Only within the recent past, from c. 200-500 years BP, did the peat swamp forest vegetation show signs of being ‘disturbed’.  Prior to this period, episodes of more intense ENSO and burning did not appear to correspond with notable declines in the peat swamp forest taxa, suggesting ecosystem resilience to these forms of perturbation.  However, given that elevated levels of open vegetation indicators and charcoal do correlate with the declines observed in the recent past, and in the period when literature and interviews suggest humans started exploiting these environments, it is likely that anthropogenic activities are responsible.  Though a lack of sufficient data prevents us from inferring whether these changes equate to a recent loss of ecosystem resilience, we have made several conclusions:

  • These peat swamp forests have shown resilience to natural disturbances in the past;
  • Levels of disturbance within the last c. 500 years have exceeded those recorded in the previous 5000 years, and humans are the main culprits;
  • Recent, coincident instability and declines in peat swamp forest taxa suggest a notable anthropogenic impact on this ecosystem, potentially challenging the future persistence of these forests.

Back to the future

So, what more do we need to know about these vital* ecosystems?  Our study has provided some baseline data and information on the functioning of the coastal peat swamp forests of northern Borneo, but there are many other patches of peat around the island, and indeed the whole region to investigate.  In order to design more sustainable management practices for these unique ecosystems, it is important that we find out more about their ecology, past and present, and in particular their ability to respond to different disturbances.  With fire posing a major threat to the persistence of Southeast Asian peatlands, and the resultant carbon emissions posing a major threat to us, we need to gather insights from patterns of past recovery and build an understanding of peat swamp forest resilience.  And fast, before there’s no mud left.

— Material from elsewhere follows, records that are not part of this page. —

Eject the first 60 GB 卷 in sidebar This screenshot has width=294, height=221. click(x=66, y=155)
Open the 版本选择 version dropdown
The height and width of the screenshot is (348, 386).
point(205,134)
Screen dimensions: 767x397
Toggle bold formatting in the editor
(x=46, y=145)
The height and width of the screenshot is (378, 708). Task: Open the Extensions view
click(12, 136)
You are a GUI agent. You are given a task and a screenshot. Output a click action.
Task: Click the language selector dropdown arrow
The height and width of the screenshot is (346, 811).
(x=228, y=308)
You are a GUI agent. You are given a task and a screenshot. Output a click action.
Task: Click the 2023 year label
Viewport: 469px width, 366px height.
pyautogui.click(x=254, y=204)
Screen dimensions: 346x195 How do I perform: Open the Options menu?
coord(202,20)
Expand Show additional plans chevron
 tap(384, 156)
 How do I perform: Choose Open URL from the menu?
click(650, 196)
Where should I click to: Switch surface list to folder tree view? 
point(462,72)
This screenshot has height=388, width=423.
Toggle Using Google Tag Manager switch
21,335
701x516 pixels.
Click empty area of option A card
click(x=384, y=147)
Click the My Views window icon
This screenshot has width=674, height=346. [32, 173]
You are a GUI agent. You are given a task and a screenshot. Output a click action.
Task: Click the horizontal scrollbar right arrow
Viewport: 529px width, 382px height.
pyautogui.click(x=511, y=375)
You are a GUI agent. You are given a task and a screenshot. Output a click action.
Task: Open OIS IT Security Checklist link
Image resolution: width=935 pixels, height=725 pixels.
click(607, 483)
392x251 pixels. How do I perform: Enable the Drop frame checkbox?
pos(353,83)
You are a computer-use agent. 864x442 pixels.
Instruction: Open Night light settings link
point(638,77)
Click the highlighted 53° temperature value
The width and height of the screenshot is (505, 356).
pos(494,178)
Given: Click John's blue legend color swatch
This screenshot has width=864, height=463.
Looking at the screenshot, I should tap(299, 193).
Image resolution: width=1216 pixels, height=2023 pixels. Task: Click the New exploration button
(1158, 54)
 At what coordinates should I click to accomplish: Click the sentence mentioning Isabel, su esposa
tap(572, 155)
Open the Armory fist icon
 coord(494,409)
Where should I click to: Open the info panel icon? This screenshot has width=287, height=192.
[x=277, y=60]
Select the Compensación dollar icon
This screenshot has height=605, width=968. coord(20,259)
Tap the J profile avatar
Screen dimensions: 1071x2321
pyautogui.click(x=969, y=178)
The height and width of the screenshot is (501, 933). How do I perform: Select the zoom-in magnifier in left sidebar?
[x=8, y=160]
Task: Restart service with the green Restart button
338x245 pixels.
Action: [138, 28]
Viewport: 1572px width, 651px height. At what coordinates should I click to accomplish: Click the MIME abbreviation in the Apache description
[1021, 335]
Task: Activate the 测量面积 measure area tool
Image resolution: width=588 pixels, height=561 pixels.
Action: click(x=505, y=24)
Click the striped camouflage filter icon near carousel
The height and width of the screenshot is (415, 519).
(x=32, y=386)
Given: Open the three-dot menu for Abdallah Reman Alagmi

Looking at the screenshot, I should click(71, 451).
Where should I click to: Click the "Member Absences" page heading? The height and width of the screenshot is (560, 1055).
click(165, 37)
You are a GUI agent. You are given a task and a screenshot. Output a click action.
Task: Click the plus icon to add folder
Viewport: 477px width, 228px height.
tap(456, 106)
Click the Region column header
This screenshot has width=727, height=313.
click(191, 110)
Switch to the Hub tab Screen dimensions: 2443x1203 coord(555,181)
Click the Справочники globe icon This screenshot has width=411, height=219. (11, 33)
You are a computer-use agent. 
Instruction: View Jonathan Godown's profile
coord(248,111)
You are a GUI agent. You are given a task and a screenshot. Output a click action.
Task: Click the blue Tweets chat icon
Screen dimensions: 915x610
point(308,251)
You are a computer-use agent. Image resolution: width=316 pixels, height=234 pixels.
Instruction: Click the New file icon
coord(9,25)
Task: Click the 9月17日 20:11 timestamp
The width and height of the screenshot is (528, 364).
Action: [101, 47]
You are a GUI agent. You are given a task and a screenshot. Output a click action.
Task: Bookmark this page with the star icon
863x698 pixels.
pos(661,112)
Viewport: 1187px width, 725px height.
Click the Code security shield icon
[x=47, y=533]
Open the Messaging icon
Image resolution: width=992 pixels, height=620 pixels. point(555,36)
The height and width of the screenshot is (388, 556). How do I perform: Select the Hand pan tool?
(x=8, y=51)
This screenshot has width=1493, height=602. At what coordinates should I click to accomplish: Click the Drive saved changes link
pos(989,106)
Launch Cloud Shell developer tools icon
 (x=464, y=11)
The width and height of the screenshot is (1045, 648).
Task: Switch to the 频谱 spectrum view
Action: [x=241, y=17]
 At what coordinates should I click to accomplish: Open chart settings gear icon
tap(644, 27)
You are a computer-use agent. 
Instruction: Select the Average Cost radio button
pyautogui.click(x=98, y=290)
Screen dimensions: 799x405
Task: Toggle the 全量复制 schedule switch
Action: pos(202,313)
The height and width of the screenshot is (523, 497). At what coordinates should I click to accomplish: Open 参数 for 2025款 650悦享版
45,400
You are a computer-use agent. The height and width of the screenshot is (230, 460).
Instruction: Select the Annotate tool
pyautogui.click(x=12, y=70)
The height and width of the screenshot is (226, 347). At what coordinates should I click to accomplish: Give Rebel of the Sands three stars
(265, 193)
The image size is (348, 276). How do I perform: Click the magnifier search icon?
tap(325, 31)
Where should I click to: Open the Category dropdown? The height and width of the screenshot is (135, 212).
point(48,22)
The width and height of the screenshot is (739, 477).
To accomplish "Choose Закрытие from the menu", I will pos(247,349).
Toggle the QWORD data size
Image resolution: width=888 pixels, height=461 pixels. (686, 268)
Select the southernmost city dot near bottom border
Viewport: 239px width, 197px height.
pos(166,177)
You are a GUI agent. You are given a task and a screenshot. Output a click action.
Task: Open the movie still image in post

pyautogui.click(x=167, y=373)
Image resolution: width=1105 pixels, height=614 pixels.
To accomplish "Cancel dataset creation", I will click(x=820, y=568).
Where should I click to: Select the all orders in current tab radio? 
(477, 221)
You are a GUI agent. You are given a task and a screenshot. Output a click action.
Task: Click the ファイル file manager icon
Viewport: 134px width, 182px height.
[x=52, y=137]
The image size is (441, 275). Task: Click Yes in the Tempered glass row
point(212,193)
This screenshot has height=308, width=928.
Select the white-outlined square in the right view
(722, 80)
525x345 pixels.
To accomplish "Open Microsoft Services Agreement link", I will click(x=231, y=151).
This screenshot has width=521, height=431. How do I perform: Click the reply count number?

*I hope I have convinced you of their extreme importance by now!

Lydia Cole

 

References

Cole, L.E.S., Bhagwat, S.A. & Willis, K.J. (2014a) Recovery and resilience of tropical forests after disturbance. Nature Communications, 5:3906, 1-7. Doi: 10.1038/ncomms4906.

Cole, L.E.S., Bhagwat, S.A. & Willis, K.J. (2015) Long-term disturbance dynamics and resilience of tropical peat swamp forests. Journal of Ecology – Special Issue on Forest Resilience. Doi: 10.1111/1365-2745.12329.

Gaveau et al. (2014) Major atmospheric emissions from peat fires in Southeast Asia during non-drought years: evidence from the 2013 Sumatran fires. Nature, 4:6112. Doi: 10.1038/srep06112.

Holling, C.S. (1973) Resilience and stability of ecological systems. Annual Review of Ecology and Systematics, 4, 1–23.

Page, S.E., Siegert, F., Rieley, J.O., Boehm, H.-D.V., Jaya, A. & Limin, S. (2002) The amount of carbon released from peat and forest fires in Indonesia during 1997. Nature, 420, 61–65.